Search the records below for the string "agent" and copy each line where it turns up.

**** Dataset entries

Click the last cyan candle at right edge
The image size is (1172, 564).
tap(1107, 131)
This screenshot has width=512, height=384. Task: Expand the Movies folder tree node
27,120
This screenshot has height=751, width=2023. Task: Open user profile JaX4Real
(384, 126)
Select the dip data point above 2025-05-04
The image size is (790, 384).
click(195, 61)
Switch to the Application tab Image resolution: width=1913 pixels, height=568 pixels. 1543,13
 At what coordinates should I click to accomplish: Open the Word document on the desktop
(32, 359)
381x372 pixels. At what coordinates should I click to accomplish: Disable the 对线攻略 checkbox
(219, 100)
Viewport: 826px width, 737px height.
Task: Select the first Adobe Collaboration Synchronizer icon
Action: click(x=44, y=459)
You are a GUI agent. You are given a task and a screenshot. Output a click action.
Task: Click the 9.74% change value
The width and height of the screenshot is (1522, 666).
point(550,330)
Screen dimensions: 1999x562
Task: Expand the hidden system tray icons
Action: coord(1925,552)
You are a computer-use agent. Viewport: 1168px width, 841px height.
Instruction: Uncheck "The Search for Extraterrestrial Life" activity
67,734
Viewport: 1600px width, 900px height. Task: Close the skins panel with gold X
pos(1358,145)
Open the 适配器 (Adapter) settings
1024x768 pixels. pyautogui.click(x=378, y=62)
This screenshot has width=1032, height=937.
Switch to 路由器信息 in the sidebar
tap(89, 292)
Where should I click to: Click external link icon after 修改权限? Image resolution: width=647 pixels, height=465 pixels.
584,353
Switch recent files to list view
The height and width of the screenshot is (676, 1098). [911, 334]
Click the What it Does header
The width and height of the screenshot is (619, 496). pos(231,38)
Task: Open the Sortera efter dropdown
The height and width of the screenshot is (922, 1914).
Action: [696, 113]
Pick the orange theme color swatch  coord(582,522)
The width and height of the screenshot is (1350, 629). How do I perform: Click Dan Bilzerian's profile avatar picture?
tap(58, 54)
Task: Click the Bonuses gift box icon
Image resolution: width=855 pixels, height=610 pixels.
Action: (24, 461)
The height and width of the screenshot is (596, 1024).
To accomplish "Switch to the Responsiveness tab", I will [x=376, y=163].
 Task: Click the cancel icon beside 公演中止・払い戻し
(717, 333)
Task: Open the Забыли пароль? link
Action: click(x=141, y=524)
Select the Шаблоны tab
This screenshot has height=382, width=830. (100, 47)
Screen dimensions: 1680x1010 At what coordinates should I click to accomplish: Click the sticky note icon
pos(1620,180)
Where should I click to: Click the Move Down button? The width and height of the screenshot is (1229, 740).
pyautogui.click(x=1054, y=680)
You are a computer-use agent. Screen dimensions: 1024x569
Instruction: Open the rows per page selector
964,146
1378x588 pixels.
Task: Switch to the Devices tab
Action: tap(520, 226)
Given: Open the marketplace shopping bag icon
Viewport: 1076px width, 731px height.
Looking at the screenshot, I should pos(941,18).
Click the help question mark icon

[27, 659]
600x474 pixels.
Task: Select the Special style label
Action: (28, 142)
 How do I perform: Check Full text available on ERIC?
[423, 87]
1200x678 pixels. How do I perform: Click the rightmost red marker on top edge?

********

- Result
You are a GUI agent. You are given a task and a screenshot. Output a click action.
You are a computer-use agent. Viewport: 1168px width, 841px height.
You are a computer-use agent. Screen dimensions: 1024x569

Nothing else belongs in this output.